5. The method of claim 1, further comprising: saving the pairing information in a memory of the first transmitter after the receiver is linked to the first transmitter; using a hot-plug connector for linking the second transmitter to the first transmitter; triggering a pairing process of the second transmitter; performing a monitoring process for identifying communication protocol information of the second transmitter by the first transmitter; enabling a pairing process of the first transmitter; and duplicating the pairing information saved in the memory of the first transmitter to the second transmitter through the first link.

6. The method of claim 1, further comprising: generating a pairing list to the receiver; transmitting a registration message from a third transmitter to the receiver through the first transmitter; the receiver determining if the third transmitter is listed in the pairing list according to the registration message; and inhibiting the receiver from establishing a link between the receiver and the third transmitter when the third transmitter is absent in the pairing list.

7. The method of claim 1, further comprising: generating a pairing list to the receiver; transmitting a registration message from a fourth transmitter to the receiver through the first transmitter; the receiver determining if the fourth transmitter is listed in the pairing list according to the registration message; and establishing a link between the receiver and the fourth transmitter when the fourth transmitter is listed in the pairing list.

8. The method of claim 1, further comprising: reading identification information of the second transmitter by the first transmitter; transmitting the identification information from the first transmitter to the receiver; and adding the second transmitter to a valid verification list by the receiver for establishing the second link between the second transmitter and the receiver.

9. The method of claim 1, further comprising: transmitting identification information of the second transmitter to the receiver through the first transmitter before the second link between the second transmitter and the receiver is established; adding the second transmitter to a valid verification list by the receiver; and transmitting the image signal from the second transmitter to the receiver after the transmitter is linked to the power supply and successfully establishes the second link the receiver.

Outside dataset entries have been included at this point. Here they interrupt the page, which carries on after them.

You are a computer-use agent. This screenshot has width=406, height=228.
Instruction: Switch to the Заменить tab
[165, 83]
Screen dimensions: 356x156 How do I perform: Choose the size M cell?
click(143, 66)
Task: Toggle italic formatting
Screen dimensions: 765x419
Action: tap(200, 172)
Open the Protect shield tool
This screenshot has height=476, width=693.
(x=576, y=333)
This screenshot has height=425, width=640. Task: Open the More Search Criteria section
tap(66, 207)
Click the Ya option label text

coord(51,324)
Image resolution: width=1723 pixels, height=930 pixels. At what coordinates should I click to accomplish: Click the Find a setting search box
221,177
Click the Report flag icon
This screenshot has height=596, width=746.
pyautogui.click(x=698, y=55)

10. A wireless communications pairing system comprising: a receiver; a first transmitter coupled to the receiver, the first transmitter comprising: a processor configured to process data and execute a pairing process; and a memory coupled to the processor and configured to save data; and a second transmitter coupled to the first transmitter and configured to pair with the receiver; wherein after a first link between the first transmitter and the second transmitter is established, the processor of the first transmitter transmits pairing information to the second transmitter through the first link, a second link between the second transmitter and the receiver is established according to the pairing information after the second transmitter receives the pairing information, an image signal is transmitted from an image signal source coupled to the second transmitter to the second transmitter after the second transmitter is triggered, the second transmitter transmits extended display identification data (EDID) to a data processing device of the image signal source when the second transmitter is coupled to the image signal source, and the image signal source identifies the second transmitter as a virtual display device according to the EDID after the data processing device receives the EDID, the second transmitter processes the image signal for transmitting the image signal from the second transmitter to the receiver, and the receiver controls a display device for displaying an image according to the image signal.

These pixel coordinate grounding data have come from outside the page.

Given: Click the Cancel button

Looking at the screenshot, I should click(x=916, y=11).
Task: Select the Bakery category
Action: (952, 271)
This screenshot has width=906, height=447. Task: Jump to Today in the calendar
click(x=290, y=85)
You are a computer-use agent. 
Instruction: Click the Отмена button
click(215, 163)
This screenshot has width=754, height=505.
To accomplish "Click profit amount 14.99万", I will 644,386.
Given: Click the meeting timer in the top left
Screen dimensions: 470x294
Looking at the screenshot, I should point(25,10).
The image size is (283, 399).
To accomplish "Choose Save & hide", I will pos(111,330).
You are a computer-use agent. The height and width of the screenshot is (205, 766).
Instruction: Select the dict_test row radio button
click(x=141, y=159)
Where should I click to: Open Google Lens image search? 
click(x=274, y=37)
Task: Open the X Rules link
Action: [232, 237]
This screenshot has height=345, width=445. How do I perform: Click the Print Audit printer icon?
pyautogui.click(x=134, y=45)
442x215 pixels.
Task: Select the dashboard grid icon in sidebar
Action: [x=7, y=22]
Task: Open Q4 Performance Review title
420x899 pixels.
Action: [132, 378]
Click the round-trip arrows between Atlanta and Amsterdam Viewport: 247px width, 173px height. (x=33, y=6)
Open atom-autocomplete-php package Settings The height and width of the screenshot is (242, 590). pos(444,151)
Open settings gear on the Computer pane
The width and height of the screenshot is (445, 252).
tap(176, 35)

11. The system of claim 10, wherein the second link is a wireless link, and the first link is a wireless link or a wired link.

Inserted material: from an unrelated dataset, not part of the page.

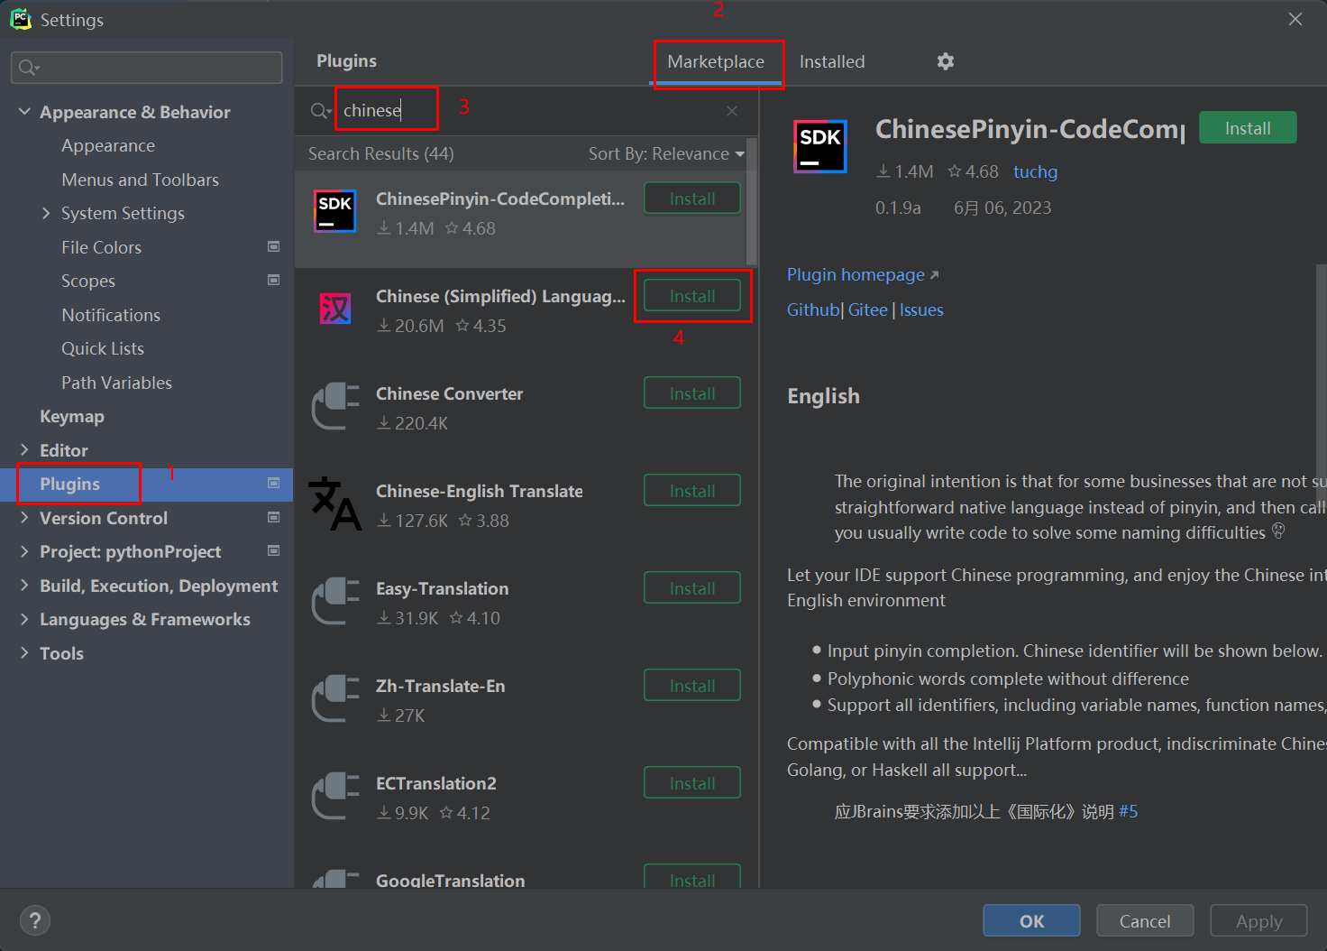Install the Chinese (Simplified) Language Pack
Screen dimensions: 1327x951
[x=691, y=296]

12. The system of claim 10, wherein the pairing information is saved in a memory of the first transmitter after the receiver is linked to the first transmitter, a pairing process is triggered when the second transmitter is enabled within a communication coverage of the first transmitter, and the first transmitter reads the pairing information from the memory for transmitting the pairing information from the first transmitter to the second transmitter through the first link.

13. The system of claim 10, wherein the pairing information is saved in a memory of the first transmitter after the receiver is linked to the first transmitter, the first transmitter executes a broadcasting process for broadcasting the pairing information within a communication coverage, the second transmitter executes a searching process for searching a communication identifier message of the first transmitter when the second transmitter is enabled within a communication coverage of the first transmitter, and the processor of the first transmitter reads the pairing information from the memory for transmitting the pairing information from the first transmitter to the second transmitter through the first link.

14. The system of claim 10, wherein the pairing information is saved in a memory of the first transmitter after the receiver is linked to the first transmitter, the second transmitter is linked to the first transmitter by using a hot-plug connector, the first transmitter performs a monitoring process for identifying communication protocol information of the second transmitter and enables a pairing process after a pairing process of the second transmitter is triggered, and the second transmitter duplicates the pairing information saved in the memory of the first transmitter through the first link.

15. The system of claim 10, further comprising: a third transmitter linked to the first transmitter; wherein the receiver saves a pairing list, the third transmitter transmits a registration message to the receiver through the first transmitter, the receiver determines if the third transmitter is listed in the pairing list according to the registration message, and a link between the receiver and the third transmitter is inhibited by the receiver when the third transmitter is absent in the pairing list.

16. The system of claim 10, further comprising: a fourth transmitter linked to the first transmitter; wherein the receiver saves a pairing list, the fourth transmitter transmits a registration message to the receiver through the first transmitter, the receiver determines if the fourth transmitter is listed in the pairing list according to the registration message, and the receiver establishes a link between the receiver and the fourth transmitter when the fourth transmitter is listed in the pairing list.

17. The system of claim 10, wherein the first transmitter reads identification information of the second transmitter, the first transmitter transmits the identification information to the receiver, and the receiver adds the second transmitter to a valid verification list for establishing the second link between the second transmitter and the receiver.

18. The system of claim 10, wherein identification information of the second transmitter is transmitted to the receiver through the first transmitter before the second link between the second transmitter and the receiver is established, the receiver adds the second transmitter to a valid verification list, and the second transmitter transmits the image signal to the receiver after the transmitter is linked to the power supply and successfully establishes the second link the receiver.

Description

BRIEF DESCRIPTION OF THE DRAWINGS

(1) FIG. 1 is a block diagram of a wireless communications pairing system according to an embodiment of the present invention.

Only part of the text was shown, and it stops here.